Memasak bersama, menurut Fabiola memberikan banyak manfaat untuk perkembangan anak, yaitu:
1. Meningkatkan kehangatan keluarga. Aktivitas memasak tergolong sarat komunikasi, sehingga memungkinkan terjalinnya kehangatan antara ibu dan anak. Saat mengajarkan untuk memotong bahan makanan, misalnya, ibu akan memeluk anak dari belakang untuk memberikan contoh.
2. Meningkatkan wawasan anak. Sambil menyiapkan bahan dan memotong-motongnya, ibu bisa mengajarkan mengenai kandungan gizi pada makanan.Misalnya, apa kegunaan protein dan zat besi yang terdapat pada daging sapi untuk kesehatan anak.
3. Melatih konsentrasi dan daya ingat. Saat mulai memasak, anak belajar untuk mengikuti resep yang diberikan oleh ibu. Ketika kegiatan ini dilakukan secara rutin, lama-kelamaan anak akan mulai memasak tanpa panduan resep karena sudah hafal apa yang harus dilakukan.
4. Mengembangkan sensitivitas rasa. Anak belajar berpendapat, apakah ia dapat mencium aroma bahan makanan yang masih segar, atau apakah masakannya sudah enak atau belum. Namun sensitivitas rasa tidak hanya berlaku saat anak mencicipi masakannya. Sensitivitasnya terhadap tekstur bahan makanan, juga akan berpengaruh saat ia mengerjakan tugas prakaryanya. Anak akan belajar lebih detail dan teliti.
5. Melatih anak membuat keputusan. Anda bisa mengajak anak berdiskusi untuk menentukan makanan apa yang ingin dimasak. Kebiasaan ini akan membuat anak kelak terbiasa saat diminta membuat keputusan. Anak pun menjadi percaya diri untuk membuat keputusan-keputusan lain dalam hidupnya.
6. Meningkatkan tanggung jawab. Karena harus berangkat kerja pada pagi hari, Anda bisa mengajak anak menyiapkan bekal sekolahnya sendiri. Ia bisa memilih menu makanan dan menyimpannya dalam kotak makanan sendiri, dan menghabiskannya.
7. Membiasakan pola makan sehat. Ketika anak dibiasakan makan makanan rumahan yang lebih sehat, ia tidak akan ragu mengonsumsi sayuran atau buah-buahan, jenis makanan yang cenderung dihindari anak.
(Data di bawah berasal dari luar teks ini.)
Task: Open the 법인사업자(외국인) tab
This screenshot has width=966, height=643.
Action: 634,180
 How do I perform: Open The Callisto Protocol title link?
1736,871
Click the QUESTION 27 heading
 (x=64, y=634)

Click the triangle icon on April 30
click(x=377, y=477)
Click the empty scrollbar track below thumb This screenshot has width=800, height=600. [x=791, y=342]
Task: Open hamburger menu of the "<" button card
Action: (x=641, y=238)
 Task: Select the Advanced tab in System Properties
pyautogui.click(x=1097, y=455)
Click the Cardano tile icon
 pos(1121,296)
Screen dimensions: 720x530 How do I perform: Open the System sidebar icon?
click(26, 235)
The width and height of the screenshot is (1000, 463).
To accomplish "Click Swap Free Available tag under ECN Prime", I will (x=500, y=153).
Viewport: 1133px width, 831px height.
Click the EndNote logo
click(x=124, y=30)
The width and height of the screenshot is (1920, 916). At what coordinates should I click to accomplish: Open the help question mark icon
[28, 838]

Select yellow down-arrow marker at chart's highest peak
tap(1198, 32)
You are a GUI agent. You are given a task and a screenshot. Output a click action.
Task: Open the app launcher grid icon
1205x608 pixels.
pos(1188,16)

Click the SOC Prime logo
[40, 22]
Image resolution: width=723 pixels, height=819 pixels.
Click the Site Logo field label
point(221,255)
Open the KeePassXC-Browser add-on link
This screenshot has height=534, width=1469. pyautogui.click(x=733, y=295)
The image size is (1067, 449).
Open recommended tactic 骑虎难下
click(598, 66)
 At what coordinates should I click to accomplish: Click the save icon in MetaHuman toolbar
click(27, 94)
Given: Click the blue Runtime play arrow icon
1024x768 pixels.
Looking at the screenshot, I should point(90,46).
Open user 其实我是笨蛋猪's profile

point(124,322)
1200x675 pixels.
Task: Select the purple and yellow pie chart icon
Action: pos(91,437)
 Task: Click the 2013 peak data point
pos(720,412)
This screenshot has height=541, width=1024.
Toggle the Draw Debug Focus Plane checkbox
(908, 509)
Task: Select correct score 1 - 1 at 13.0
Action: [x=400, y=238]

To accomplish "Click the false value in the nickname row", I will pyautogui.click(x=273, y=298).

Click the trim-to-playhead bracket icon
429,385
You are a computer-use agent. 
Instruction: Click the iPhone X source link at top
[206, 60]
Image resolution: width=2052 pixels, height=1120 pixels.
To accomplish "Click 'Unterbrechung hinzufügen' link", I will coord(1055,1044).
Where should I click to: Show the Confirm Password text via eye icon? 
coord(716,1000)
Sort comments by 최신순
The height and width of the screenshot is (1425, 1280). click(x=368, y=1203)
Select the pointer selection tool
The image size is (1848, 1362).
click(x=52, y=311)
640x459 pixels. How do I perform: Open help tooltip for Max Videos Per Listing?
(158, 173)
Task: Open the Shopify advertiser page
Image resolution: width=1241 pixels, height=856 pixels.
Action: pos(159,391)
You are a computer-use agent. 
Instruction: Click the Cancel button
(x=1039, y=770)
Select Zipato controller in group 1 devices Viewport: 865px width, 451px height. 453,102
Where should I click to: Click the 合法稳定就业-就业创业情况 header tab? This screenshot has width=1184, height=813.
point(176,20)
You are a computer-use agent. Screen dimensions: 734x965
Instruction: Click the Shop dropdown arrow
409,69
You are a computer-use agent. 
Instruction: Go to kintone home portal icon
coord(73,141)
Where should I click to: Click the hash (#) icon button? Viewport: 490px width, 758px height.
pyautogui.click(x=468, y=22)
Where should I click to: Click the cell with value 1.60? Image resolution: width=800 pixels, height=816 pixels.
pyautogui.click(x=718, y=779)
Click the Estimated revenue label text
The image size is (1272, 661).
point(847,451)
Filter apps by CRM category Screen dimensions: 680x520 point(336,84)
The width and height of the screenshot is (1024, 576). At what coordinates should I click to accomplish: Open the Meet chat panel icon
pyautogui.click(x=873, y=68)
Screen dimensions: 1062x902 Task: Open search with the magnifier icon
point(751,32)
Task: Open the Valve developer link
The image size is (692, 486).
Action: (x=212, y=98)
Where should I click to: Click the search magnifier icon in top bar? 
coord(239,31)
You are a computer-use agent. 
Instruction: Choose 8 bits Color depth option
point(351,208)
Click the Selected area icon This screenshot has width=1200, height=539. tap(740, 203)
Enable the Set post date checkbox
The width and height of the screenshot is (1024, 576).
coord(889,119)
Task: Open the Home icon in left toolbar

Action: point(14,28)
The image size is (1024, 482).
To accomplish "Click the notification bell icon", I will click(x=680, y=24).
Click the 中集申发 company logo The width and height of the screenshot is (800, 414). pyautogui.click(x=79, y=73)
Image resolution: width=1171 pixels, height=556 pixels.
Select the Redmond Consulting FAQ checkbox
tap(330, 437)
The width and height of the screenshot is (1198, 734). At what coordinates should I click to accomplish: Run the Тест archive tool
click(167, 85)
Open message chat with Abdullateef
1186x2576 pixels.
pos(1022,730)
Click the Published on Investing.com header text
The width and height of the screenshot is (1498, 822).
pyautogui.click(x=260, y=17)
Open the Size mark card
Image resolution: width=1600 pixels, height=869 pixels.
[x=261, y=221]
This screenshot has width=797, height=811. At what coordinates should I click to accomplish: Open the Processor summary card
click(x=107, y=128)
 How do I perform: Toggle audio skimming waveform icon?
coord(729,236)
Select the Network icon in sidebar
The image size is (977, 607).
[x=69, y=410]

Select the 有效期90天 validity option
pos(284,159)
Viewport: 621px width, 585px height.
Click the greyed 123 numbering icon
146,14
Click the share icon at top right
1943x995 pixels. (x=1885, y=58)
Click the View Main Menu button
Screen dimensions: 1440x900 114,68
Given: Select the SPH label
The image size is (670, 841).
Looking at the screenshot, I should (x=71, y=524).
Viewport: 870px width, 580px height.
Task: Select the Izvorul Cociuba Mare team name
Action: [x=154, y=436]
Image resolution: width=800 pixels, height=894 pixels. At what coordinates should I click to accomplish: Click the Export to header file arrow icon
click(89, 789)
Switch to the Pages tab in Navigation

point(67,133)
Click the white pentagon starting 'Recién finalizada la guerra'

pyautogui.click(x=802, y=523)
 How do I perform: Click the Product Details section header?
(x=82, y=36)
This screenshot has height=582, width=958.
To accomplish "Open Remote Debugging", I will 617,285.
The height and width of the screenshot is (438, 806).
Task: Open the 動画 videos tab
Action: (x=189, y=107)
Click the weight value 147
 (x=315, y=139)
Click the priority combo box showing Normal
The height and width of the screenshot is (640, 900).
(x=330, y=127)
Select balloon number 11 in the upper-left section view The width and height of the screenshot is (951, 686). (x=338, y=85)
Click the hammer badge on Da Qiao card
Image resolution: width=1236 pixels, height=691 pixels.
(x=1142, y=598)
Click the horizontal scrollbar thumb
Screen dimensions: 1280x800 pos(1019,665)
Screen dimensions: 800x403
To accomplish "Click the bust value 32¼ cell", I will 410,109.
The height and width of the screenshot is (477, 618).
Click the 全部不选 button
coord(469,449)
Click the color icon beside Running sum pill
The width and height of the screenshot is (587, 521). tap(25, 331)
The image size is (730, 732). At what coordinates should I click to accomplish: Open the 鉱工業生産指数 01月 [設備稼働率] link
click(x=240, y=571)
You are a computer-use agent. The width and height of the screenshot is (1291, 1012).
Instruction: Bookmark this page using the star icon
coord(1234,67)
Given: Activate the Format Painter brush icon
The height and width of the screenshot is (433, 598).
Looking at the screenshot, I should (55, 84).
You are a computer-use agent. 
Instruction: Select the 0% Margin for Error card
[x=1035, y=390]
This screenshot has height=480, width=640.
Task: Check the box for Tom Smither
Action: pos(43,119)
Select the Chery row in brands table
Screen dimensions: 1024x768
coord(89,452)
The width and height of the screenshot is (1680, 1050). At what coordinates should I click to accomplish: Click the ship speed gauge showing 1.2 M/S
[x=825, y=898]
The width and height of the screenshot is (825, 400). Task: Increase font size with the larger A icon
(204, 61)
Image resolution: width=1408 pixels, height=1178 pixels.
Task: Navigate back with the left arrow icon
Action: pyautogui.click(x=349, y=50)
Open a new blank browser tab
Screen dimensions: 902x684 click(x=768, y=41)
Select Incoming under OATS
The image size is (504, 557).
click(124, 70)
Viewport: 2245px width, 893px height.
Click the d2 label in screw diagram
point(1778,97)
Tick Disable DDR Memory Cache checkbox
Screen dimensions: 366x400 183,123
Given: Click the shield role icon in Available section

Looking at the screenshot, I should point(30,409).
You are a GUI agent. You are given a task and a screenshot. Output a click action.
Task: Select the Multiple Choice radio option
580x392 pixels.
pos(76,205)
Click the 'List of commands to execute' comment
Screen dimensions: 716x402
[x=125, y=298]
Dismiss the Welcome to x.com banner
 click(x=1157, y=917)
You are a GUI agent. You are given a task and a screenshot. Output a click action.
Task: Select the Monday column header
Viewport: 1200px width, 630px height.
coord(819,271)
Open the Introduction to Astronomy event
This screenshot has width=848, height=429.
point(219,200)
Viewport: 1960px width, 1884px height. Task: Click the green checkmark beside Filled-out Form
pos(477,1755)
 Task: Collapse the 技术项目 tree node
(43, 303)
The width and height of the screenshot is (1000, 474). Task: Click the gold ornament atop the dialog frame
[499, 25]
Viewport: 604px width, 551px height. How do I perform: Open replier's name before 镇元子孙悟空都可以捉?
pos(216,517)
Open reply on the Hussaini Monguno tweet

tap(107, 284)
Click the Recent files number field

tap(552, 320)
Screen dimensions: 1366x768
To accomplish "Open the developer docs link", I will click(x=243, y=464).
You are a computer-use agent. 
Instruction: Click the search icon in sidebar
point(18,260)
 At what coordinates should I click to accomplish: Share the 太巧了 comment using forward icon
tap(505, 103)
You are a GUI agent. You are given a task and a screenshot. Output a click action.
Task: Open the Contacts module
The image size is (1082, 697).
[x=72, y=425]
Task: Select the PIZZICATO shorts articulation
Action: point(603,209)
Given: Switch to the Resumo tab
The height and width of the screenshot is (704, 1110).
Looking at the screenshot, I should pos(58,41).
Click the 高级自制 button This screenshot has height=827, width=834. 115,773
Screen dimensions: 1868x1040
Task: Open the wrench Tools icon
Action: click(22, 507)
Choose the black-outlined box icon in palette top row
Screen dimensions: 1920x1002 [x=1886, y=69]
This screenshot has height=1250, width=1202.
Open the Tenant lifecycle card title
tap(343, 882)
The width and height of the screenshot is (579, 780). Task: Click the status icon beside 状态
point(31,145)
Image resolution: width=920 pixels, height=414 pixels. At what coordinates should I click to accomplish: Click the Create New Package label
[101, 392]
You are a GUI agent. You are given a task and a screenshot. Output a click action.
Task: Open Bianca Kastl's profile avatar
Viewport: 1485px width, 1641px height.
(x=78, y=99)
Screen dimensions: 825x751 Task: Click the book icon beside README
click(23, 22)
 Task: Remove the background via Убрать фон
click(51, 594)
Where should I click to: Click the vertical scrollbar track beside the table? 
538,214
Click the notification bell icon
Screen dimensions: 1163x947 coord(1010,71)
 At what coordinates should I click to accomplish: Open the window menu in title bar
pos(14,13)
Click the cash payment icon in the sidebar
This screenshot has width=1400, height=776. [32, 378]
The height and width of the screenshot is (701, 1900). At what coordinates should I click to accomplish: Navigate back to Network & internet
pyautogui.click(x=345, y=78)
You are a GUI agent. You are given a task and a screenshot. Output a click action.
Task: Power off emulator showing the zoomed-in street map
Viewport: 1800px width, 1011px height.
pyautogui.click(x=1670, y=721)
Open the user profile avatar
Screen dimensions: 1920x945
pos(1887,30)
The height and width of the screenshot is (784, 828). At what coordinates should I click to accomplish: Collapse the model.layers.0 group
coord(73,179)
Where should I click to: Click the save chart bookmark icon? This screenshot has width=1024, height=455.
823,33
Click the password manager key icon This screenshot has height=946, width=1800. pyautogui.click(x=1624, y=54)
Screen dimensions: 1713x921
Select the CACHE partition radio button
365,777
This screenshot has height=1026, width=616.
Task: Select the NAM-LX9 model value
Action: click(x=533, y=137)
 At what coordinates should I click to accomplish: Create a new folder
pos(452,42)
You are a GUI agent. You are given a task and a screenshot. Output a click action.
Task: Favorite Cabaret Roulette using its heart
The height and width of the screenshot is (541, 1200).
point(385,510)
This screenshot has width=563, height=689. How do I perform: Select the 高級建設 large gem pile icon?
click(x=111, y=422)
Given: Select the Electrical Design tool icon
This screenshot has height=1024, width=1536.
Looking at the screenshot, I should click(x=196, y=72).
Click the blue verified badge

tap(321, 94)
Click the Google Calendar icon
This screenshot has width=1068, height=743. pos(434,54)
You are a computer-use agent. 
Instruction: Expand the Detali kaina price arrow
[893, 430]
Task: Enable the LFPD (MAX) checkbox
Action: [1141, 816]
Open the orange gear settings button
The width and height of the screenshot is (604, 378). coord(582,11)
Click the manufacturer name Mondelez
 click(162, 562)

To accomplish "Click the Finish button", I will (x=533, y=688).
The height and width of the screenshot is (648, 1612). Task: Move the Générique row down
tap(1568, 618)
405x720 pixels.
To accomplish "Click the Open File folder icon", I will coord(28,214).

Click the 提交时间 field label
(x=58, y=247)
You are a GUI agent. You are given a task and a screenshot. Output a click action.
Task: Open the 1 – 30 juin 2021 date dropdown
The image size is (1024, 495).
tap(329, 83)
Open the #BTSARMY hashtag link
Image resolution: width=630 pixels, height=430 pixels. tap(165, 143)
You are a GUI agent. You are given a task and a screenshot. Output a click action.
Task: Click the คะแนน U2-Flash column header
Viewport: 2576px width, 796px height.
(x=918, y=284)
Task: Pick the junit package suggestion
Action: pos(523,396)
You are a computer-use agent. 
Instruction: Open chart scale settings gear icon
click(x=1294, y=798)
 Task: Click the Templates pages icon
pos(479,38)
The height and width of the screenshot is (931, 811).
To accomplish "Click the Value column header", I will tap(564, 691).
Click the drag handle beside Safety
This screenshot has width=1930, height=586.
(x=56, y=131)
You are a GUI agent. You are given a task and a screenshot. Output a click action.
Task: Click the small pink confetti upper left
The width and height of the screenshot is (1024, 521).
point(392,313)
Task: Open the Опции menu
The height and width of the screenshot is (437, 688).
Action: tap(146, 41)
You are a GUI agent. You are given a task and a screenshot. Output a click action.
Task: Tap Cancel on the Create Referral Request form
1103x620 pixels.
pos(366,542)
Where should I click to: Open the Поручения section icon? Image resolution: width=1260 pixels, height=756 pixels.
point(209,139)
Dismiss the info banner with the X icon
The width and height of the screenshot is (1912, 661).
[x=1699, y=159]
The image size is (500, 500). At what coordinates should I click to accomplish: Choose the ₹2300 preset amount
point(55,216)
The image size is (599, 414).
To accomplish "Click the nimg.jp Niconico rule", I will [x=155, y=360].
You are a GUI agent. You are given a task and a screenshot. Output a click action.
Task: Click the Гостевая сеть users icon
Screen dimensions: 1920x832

Ia juga akan berani menolak jajanan di luar yang kurang bergizi.
8. Menghadirkan cinta untuk anak. Ketika Anda memasak makanan dengan penuh cinta untuk keluarga, anak pun akan merasakan cinta dari Anda. Konsistensi kegiatan memasak membuat anak memiliki daftar masakan favorit bundanya. Jangan kaget bila si kecil pamer pada teman-temannya, "Ibuku bisa masak sup merah, lho!"